S. M. : Jossi était un metteur en scène de théâtre très connu, avec une formation d’acteur, d’acteur tchekhovien, orienté théâtre d’art, mais sans expérience de l’opéra. C’est Klaus Zehelein qui l’a convaincu de mettre en scène du lyrique, d’oser cela. Au départ, le dialogue était très compliqué entre nous, parce que nous étions imprégnés d’expériences complètement différentes – je venais du lyrique, où j’avais été assistant de Ruth Berghaus. Puis est arrivée Anna Viebrock, et elle a été parfaite dans cette situation qui pouvait vraiment diverger. Jossi est un homme qui écoute, qui permet, et sans ce don qu’il a, cela n’aurait pas été envisageable. Au cœur de notre travail, il y a le dialogue – les choix ne sont jamais pris par un seul.
I. M. : L’opéra dispose souvent de chœurs, de masses inconnues au théâtre. Est-ce un plaisir, une contrainte ?
J. W. : Comme tout chanteur, le chœur apporte avec lui la connaissance de la musique, des situations et des personnages. Bien sûr, on peut lui expliquer les mouvements et les attitudes sans entrer dans les détails (par exemple : sur telle ou telle note, ouvrez tous la main) – beaucoup de metteurs en scène procèdent ainsi, d’une manière chorégraphique ou chorale, et cela peut fonctionner. Mais notre démarche est plutôt d’apporter au chœur une réponse, y compris artistique, en nous adressant à chacun en particulier. Par exemple, dans LA JUIVE, le point de départ de la marche funèbre du début de l’acte V, qui charrie des images archétypales antisémites, provenait d’images trouvées dans un livre sur la région du lac de Constance à l’époque de la deuxième guerre mondiale. Lors du carnaval des années1937 ou 1938, les bourgeois de la ville avaient défilé, déguisés en juifs en train d’émigrer. L’histoire de LA JUIVE se déroule précisément à Constance, au XVe siècle. Nous avons raconté cela aux choristes, nous leur avons montré les images, et nous avons mis en scène la marche funèbre. Si l’on pense qu’un chœur peut agir par lui-même, qu’il n’est pas là seulement pour recevoir des ordres, alors il le prouve. Il s’ouvre alors des domaines qui apportent beaucoup en retour.
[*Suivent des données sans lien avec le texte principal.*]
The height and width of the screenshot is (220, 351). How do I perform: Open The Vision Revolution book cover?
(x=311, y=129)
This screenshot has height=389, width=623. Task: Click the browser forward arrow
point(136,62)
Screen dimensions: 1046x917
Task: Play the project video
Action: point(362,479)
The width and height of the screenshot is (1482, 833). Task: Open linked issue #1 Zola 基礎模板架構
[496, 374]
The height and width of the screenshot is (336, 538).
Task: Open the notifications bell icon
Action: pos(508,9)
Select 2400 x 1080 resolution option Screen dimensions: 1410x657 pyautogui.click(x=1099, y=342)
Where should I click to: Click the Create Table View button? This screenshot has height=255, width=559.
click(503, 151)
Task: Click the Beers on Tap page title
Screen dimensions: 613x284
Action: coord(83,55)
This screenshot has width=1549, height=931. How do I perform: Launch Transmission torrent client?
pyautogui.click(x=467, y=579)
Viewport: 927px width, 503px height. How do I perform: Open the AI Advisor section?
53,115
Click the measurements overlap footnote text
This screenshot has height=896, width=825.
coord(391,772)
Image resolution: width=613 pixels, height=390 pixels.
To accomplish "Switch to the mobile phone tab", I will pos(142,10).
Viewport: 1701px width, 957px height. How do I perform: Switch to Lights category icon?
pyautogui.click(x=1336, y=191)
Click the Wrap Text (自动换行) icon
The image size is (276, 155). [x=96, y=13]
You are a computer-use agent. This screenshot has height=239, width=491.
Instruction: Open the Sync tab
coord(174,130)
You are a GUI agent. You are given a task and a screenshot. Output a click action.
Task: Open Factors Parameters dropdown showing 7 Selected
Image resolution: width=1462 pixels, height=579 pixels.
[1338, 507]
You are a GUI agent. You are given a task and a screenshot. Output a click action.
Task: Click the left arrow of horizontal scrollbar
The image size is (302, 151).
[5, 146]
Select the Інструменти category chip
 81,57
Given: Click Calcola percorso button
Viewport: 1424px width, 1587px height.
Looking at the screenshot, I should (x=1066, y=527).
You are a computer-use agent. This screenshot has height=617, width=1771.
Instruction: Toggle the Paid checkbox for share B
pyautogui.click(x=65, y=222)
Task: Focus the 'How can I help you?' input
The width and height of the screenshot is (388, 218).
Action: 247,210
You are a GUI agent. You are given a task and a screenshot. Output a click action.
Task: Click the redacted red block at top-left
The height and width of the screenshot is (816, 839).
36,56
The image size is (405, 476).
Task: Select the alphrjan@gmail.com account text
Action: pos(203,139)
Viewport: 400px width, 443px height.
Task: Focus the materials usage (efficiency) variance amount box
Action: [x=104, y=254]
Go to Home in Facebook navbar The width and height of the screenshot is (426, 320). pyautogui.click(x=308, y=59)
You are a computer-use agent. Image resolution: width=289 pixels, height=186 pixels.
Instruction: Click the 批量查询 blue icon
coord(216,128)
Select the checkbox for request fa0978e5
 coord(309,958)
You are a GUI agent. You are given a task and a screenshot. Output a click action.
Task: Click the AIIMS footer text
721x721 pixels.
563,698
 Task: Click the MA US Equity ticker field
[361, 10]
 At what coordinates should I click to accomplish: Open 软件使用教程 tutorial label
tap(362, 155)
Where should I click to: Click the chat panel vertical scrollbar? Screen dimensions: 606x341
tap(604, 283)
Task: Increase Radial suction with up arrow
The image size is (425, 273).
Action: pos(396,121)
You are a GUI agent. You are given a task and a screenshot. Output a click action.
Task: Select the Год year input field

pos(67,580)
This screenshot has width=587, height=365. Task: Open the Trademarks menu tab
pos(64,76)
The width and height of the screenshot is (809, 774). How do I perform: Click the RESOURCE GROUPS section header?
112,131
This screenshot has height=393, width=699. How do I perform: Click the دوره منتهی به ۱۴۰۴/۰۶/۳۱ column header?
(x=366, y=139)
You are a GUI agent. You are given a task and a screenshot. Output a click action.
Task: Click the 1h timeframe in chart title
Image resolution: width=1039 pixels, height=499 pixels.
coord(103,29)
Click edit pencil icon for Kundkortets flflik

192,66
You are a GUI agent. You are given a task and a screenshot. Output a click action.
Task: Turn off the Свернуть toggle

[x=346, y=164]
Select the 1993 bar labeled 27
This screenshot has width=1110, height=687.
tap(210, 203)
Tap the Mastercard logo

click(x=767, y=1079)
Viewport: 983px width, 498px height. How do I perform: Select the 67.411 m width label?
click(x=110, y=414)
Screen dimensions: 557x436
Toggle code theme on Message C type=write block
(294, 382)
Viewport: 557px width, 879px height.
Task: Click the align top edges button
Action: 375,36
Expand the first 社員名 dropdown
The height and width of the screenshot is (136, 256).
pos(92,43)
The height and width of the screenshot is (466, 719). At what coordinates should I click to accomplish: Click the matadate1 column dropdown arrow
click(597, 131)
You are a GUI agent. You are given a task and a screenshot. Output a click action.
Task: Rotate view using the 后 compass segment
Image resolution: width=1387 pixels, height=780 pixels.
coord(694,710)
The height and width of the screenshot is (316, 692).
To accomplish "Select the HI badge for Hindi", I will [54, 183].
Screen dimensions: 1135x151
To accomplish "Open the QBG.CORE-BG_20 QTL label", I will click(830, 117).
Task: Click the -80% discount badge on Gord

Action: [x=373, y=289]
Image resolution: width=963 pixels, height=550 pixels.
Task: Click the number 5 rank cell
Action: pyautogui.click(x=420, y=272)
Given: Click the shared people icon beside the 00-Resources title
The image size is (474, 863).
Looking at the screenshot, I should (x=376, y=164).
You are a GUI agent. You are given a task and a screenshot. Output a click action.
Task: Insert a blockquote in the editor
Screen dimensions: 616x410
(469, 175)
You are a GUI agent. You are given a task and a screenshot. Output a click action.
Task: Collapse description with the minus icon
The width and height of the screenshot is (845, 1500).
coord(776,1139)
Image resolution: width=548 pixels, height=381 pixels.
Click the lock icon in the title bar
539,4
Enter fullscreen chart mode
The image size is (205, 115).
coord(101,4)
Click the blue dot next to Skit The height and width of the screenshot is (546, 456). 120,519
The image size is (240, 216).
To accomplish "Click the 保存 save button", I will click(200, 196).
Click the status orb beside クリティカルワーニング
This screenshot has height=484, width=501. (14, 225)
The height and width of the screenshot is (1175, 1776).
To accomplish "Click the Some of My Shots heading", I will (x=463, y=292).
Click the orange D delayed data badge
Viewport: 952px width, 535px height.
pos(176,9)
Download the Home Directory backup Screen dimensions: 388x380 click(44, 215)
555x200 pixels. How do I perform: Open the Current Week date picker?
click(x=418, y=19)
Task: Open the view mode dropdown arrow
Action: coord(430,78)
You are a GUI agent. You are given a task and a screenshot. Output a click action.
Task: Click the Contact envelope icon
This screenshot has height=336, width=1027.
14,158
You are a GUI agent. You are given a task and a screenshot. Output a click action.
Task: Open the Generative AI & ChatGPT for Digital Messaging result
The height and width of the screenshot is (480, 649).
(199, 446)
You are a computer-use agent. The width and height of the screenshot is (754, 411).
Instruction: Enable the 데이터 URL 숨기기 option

S. M. : Quand on regarde les photos de MOSES UND AARON, ce sont pour moi les plus belles photos de théâtre, ou presque. Chaque visage raconte une histoire, une histoire individuelle. Et une forme subsiste, qui n’est pas du tout quelconque. Pour y parvenir, il faut chercher, essayer, oser – c’est un processus ouvert et non pas l’application d’une esthétique.